* [DIRECTIONS]:
Reproduce exactly the lines from the one containing "Collapse the Recherche" through the end of the entries, including both. Drop the pictures.

(Beginning of DATA SHOWN)

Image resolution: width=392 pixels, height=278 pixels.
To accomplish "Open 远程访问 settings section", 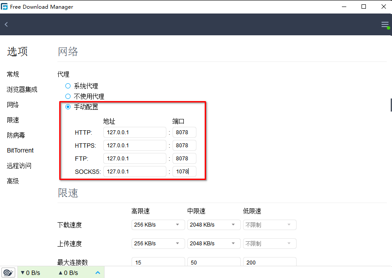I will [x=19, y=166].
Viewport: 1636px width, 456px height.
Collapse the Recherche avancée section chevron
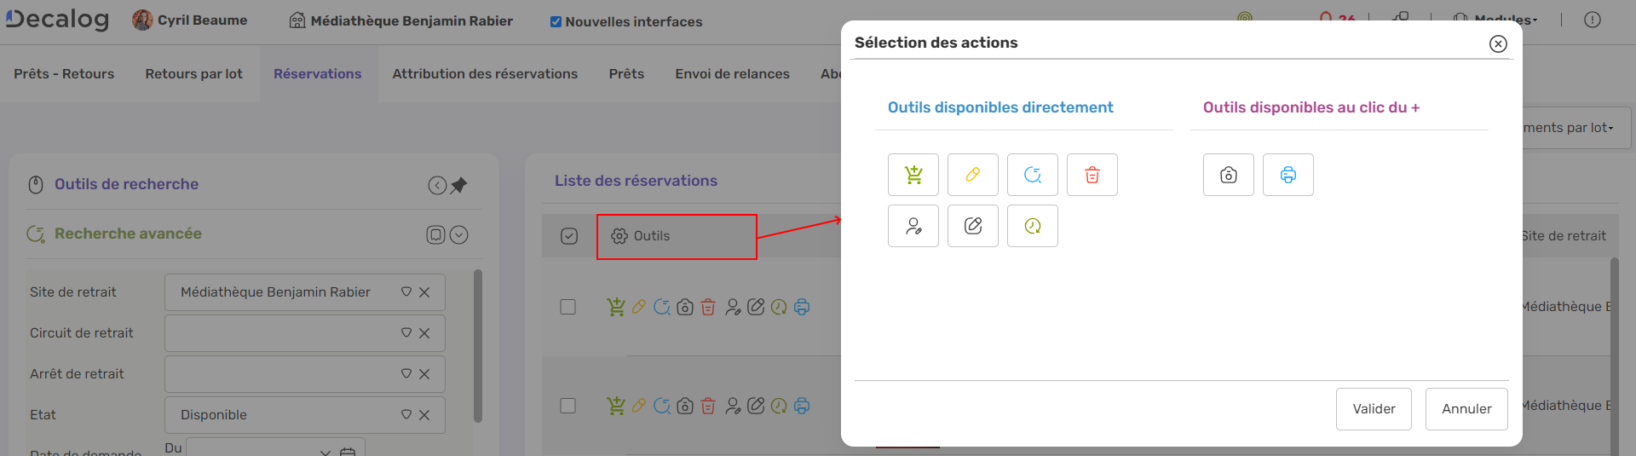458,234
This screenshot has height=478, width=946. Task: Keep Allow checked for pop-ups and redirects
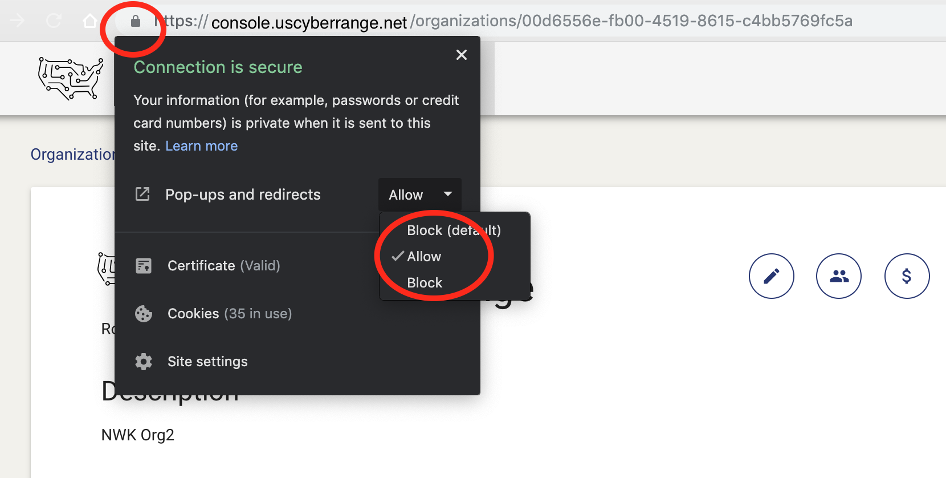[x=425, y=257]
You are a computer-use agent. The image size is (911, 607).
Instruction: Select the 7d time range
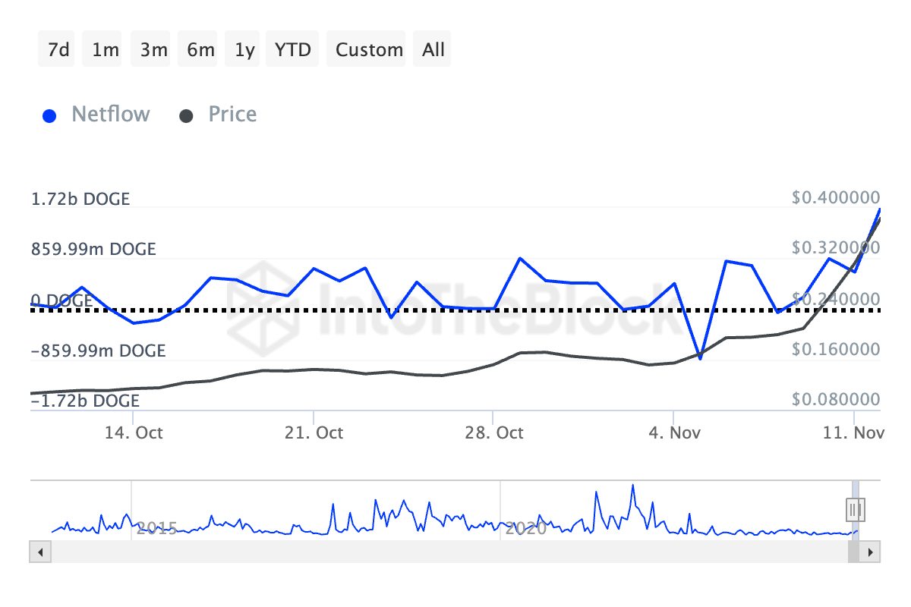pos(58,50)
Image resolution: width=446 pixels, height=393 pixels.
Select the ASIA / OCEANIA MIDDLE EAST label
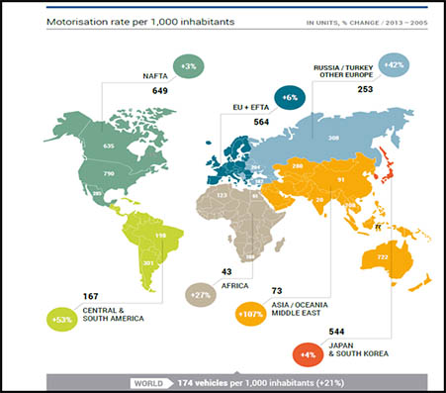300,309
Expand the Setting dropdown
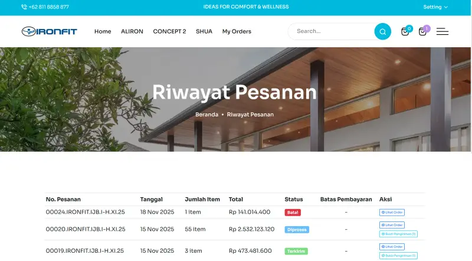 point(435,7)
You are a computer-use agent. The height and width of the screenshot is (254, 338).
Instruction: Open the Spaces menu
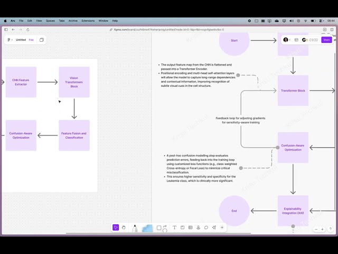click(x=50, y=21)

(End of DATA SHOWN)

* [RESPONSE]:
Collapse the Recherche avancée section chevron
458,234
This screenshot has height=478, width=946. Task: Keep Allow checked for pop-ups and redirects
[x=425, y=257]
You are a computer-use agent. The image size is (911, 607).
Instruction: Select the 7d time range
pos(58,50)
Image resolution: width=446 pixels, height=393 pixels.
Select the ASIA / OCEANIA MIDDLE EAST label
300,309
Expand the Setting dropdown
 point(435,7)
You are a computer-use agent. The height and width of the screenshot is (254, 338).
Instruction: Open the Spaces menu
click(x=50, y=21)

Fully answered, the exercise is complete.